The irrepressible Mr W.K. concludes by offering his tips to those eager to party solo. Expert instructions no less, from the man who all but encompasses the mantra Party Hard.

“Bolster, water, stretch and tenderise your hamstring – it's a four-step process,” he educates in a Zen-like mantra. “You must tender that beautiful muscle running up and down the back of your thigh; I want you to stretch, bolster, tenderise and water the hamstring. Just water it; whether it's pouring water on it, you can pour water onto the skin of course and hope that it absorbs using thick lotions and oils.
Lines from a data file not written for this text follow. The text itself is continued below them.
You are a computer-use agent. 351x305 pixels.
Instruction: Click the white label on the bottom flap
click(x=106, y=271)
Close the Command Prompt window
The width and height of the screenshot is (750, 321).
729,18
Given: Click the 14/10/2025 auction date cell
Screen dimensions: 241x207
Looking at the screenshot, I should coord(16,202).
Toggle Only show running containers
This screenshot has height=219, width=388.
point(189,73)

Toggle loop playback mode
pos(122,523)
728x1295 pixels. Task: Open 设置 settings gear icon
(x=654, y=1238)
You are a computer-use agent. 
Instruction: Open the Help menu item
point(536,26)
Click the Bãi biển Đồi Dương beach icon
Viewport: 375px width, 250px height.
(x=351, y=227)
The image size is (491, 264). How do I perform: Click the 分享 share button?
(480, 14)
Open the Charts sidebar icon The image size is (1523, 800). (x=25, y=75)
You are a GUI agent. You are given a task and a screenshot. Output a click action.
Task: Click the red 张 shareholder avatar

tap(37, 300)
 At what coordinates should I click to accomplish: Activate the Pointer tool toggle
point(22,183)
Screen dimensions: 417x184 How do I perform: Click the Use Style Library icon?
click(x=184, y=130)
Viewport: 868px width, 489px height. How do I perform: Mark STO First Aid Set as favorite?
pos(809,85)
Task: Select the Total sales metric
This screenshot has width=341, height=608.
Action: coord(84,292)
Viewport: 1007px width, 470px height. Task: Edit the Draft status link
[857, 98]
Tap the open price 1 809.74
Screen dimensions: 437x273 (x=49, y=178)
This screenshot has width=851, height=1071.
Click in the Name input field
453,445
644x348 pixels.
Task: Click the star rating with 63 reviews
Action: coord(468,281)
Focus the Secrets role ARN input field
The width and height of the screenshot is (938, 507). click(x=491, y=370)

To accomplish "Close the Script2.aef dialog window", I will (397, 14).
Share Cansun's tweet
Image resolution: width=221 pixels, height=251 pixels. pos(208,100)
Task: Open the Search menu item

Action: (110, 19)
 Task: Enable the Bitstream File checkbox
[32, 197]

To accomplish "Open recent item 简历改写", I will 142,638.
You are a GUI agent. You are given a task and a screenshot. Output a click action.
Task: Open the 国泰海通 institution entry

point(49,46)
You can actually inject water into the muscle tissue; you've got to be very careful about that one, but otherwise you can just massage and enjoy that tender, tender tissue fibre and make sure you're a loose goose and ready to go.”


PARTY TILL YOU PUKE

Although he's now a happily married man who divides his time between music, motivational speaking and children's television programs, W.K. still assures us that when it's time to party, he will always party hard. Drinking, drugs and debauched living is part of the rock'n'roll code and a true rite of passage for the real believers. Let us look at a few of the greats:

Slash

Guns N' Roses were one of the most elegantly wasted bands of all-time, and Slash was their depraved commander-in-chief. When he wasn't prepping one litre cups of vodka and juice next to his bedsit for breakfast, you could find him running naked around golf courses covered in blood and glass – as you do.

Anthony Kiedis

Kiedis' danced on and off with Mr. Brownstone for the better part of two decades. It inspired some of the Red Hot Chili Peppers greatest musical triumphs and almost tore the band apart. Mixing high-grade girls, with higher-grade class A, Kiedis is Los Angeles personified.

Jimmy Barnes

When Barnesy partied, he didn't do it in halves. His vodka consumption is the stuff of legend and in Cold Chisel's heyday, the wild frontman was known to knock down a bottle of Russian water without breaking a sweat. Booze, drugs, girls, venues; Jimmy destroyed them all, his volatile reputation helping Chisel establish themselves as the most dangerous band in the country.

Ozzy Osbourne

Want to clutch to the edges of reality for over three decades? Right, simply get a boatload of acid, consume tabs, repeat continually for a year. Batshit crazy? Yep, and that was before he even bit the head of a rabies-filled critter. The sheer fact that Ozzy can still stand and speak, let alone perform, is a modern-day miracle.